Restate word for word the lines of the records below, starting at the line that contains "Open the Visit my portfolio link" and ending at the line that contains "Click the channel", with both of those lines included and nothing else.

[[ Entries supplied open ]]

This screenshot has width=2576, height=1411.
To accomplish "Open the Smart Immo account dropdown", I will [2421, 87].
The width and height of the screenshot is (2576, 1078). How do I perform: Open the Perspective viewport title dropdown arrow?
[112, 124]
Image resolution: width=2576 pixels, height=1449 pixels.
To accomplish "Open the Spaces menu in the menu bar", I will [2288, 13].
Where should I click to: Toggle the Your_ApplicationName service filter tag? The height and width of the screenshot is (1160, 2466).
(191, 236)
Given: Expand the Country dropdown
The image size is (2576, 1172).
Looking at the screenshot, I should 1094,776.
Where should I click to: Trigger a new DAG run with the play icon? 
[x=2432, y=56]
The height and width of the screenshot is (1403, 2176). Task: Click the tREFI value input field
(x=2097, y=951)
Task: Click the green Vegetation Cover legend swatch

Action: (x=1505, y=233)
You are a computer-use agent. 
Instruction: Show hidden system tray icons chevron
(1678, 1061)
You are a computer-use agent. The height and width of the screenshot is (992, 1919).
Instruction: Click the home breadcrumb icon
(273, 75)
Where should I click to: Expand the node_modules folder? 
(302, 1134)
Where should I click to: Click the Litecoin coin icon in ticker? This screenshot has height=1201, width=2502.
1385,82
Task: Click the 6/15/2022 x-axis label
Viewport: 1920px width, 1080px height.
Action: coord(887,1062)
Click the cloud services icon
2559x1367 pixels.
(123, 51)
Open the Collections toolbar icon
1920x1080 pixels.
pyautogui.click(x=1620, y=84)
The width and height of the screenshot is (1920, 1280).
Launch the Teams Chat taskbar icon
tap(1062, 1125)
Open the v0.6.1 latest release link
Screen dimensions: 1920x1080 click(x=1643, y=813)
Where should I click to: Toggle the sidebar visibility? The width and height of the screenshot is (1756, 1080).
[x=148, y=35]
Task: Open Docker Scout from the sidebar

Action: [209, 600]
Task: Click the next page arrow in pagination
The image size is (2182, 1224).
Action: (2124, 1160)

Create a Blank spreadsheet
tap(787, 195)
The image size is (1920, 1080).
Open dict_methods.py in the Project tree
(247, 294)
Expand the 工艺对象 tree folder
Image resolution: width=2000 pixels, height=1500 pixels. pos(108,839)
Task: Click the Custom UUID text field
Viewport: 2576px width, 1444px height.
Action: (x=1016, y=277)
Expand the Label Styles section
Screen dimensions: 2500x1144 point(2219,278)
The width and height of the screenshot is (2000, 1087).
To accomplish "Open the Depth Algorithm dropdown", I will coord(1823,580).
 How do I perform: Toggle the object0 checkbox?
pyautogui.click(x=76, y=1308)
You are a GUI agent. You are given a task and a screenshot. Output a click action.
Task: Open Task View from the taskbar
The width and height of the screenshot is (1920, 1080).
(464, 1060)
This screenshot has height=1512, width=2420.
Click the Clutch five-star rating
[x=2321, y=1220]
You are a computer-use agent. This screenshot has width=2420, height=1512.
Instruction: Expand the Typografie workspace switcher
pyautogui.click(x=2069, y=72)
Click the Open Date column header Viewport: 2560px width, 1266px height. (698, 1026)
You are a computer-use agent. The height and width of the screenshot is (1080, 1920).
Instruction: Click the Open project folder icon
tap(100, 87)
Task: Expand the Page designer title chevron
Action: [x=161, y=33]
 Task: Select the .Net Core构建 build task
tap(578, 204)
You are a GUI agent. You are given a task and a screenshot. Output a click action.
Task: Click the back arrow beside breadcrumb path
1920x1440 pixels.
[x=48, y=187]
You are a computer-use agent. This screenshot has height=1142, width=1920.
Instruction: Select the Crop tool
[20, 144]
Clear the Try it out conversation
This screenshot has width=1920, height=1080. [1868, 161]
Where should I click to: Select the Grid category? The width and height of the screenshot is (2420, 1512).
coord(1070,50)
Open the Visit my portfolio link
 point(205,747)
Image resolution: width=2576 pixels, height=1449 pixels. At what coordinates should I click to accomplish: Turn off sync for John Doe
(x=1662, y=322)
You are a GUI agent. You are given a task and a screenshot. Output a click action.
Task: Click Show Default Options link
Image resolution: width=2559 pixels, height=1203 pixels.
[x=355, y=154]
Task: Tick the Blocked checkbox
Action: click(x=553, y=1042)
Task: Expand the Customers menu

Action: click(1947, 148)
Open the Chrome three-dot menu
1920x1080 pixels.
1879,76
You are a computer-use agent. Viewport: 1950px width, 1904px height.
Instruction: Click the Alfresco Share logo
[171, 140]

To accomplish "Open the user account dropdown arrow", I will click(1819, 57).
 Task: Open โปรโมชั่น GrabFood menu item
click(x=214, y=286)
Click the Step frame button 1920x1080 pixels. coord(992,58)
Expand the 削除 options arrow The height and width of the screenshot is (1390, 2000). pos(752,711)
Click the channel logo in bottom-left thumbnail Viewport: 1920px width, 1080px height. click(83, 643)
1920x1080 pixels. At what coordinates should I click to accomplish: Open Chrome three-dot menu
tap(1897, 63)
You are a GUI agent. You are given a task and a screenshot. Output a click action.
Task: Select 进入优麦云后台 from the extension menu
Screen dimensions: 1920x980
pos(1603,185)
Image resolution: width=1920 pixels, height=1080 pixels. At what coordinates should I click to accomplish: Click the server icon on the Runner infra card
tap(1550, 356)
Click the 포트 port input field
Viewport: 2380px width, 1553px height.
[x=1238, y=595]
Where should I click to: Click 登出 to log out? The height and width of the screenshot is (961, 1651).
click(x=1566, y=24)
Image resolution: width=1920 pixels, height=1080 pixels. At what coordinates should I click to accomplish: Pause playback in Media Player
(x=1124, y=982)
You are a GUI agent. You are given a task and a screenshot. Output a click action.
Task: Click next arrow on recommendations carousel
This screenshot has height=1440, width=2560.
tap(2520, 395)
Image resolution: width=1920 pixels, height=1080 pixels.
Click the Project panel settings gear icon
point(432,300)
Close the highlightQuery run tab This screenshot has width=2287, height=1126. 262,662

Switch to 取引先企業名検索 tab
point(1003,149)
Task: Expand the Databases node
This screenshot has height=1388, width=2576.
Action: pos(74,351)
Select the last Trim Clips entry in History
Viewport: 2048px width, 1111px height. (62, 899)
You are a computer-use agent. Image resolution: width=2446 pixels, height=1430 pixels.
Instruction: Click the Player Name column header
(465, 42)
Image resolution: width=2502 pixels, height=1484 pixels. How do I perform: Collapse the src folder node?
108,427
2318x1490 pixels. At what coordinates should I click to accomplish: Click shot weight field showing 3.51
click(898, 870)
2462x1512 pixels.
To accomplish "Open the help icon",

[[ Entries supplied closed ]]

Completed exercise →
Open the Visit my portfolio link
 point(205,747)
Image resolution: width=2576 pixels, height=1449 pixels. At what coordinates should I click to accomplish: Turn off sync for John Doe
(x=1662, y=322)
You are a GUI agent. You are given a task and a screenshot. Output a click action.
Task: Click Show Default Options link
Image resolution: width=2559 pixels, height=1203 pixels.
[x=355, y=154]
Task: Tick the Blocked checkbox
Action: click(x=553, y=1042)
Task: Expand the Customers menu

Action: click(1947, 148)
Open the Chrome three-dot menu
1920x1080 pixels.
1879,76
You are a computer-use agent. Viewport: 1950px width, 1904px height.
Instruction: Click the Alfresco Share logo
[171, 140]

To accomplish "Open the user account dropdown arrow", I will click(1819, 57).
 Task: Open โปรโมชั่น GrabFood menu item
click(x=214, y=286)
Click the Step frame button 1920x1080 pixels. coord(992,58)
Expand the 削除 options arrow The height and width of the screenshot is (1390, 2000). pos(752,711)
Click the channel logo in bottom-left thumbnail Viewport: 1920px width, 1080px height. click(83, 643)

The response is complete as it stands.